Rewrite everything from "Where should I" down to "the Redo arrow" with "accomplish" changed to "achieve", keeping all else the same.

— START OF Material provided —

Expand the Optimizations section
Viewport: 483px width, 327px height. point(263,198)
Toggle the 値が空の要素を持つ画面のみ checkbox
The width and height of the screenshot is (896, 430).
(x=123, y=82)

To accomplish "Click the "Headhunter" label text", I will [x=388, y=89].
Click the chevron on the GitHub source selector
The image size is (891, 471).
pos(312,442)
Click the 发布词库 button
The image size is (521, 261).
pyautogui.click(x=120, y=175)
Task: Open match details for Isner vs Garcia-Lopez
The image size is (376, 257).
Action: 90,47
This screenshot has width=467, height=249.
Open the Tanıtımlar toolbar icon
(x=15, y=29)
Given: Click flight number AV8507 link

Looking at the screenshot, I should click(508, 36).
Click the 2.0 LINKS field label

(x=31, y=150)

— END OF Material provided —
— START OF Material provided —

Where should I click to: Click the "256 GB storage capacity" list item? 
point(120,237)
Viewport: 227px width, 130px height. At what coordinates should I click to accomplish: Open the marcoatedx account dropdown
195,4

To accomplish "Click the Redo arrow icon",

— END OF Material provided —

Solution >>
Where should I click to: Click the "256 GB storage capacity" list item? 
point(120,237)
Viewport: 227px width, 130px height. At what coordinates should I click to achieve: Open the marcoatedx account dropdown
195,4

To achieve "Click the Redo arrow icon",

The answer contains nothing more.